Data records

·····

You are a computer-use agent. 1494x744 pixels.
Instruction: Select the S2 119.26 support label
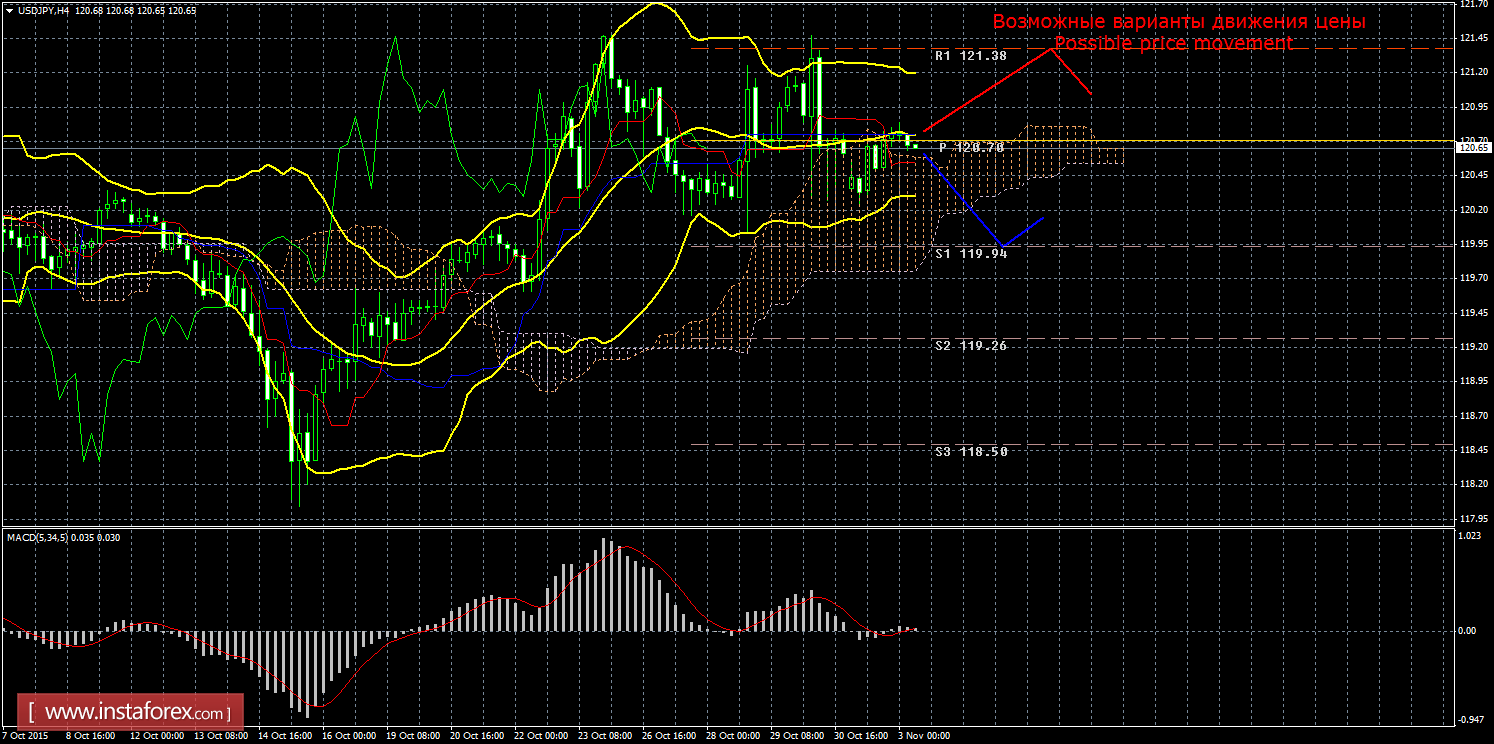pyautogui.click(x=970, y=345)
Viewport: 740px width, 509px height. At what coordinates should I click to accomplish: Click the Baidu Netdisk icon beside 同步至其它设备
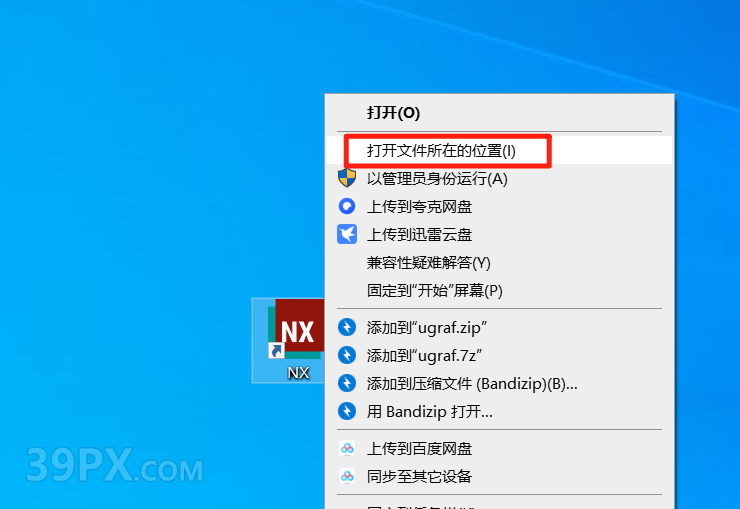347,476
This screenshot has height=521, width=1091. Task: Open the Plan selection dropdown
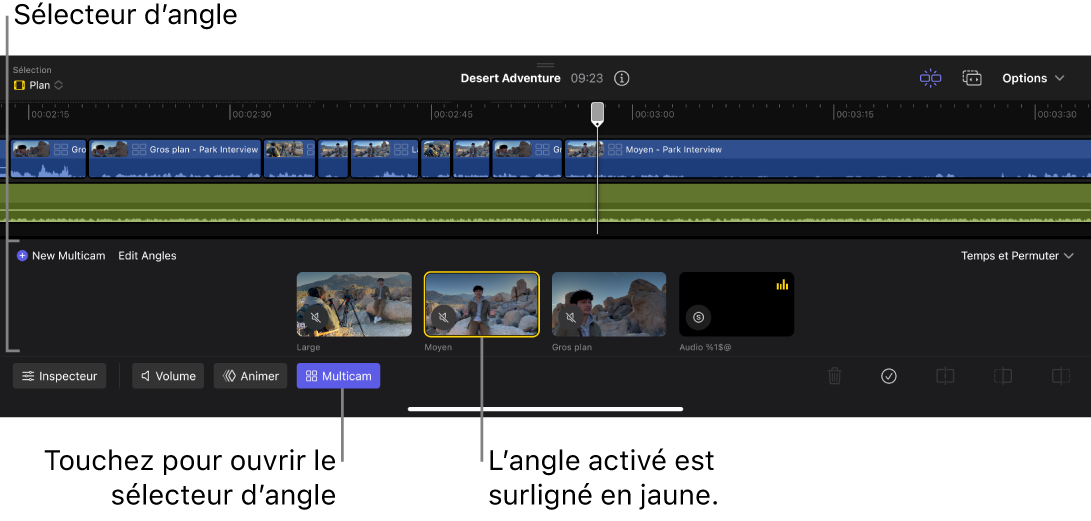click(x=39, y=85)
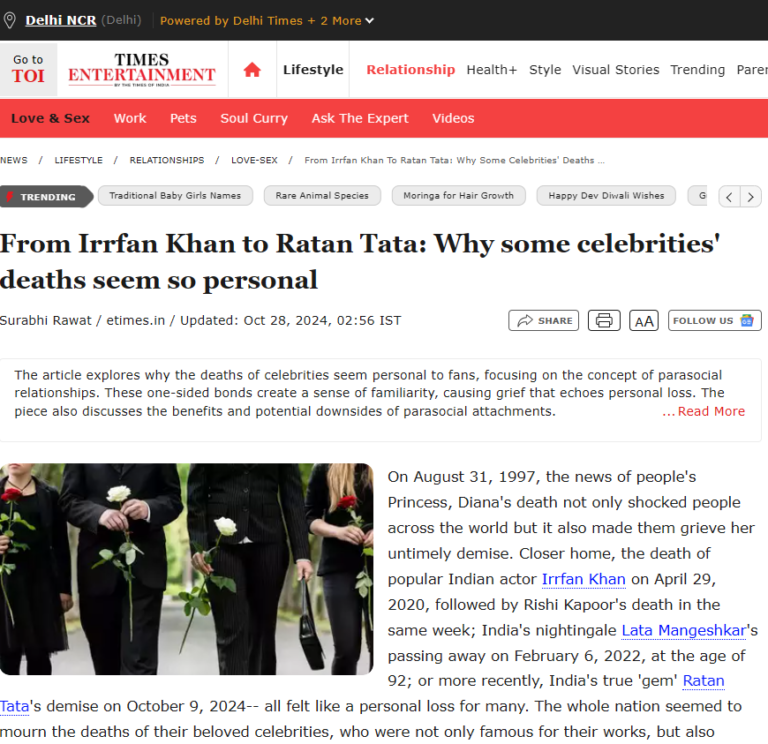This screenshot has height=744, width=768.
Task: Click the print icon button
Action: click(x=604, y=320)
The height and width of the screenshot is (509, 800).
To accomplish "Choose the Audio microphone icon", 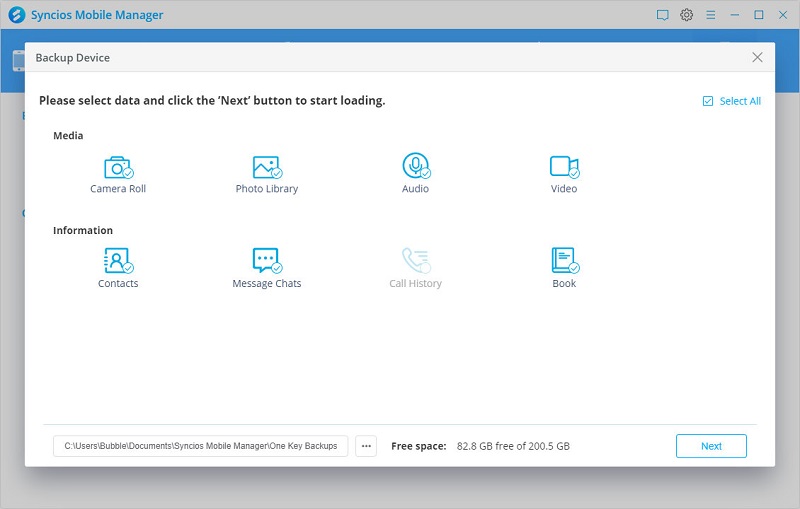I will [x=415, y=166].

·····

The problem
Start at the line containing "This screenshot has height=521, width=1091." above and stop at the line containing "The height and". Output those lines exactly, both included, but none of the pictures.

Task answer
This screenshot has height=521, width=1091. Task: Open the Plan selection dropdown
click(x=39, y=85)
This screenshot has height=744, width=768.
Task: Click the print icon button
Action: click(x=604, y=320)
The height and width of the screenshot is (509, 800).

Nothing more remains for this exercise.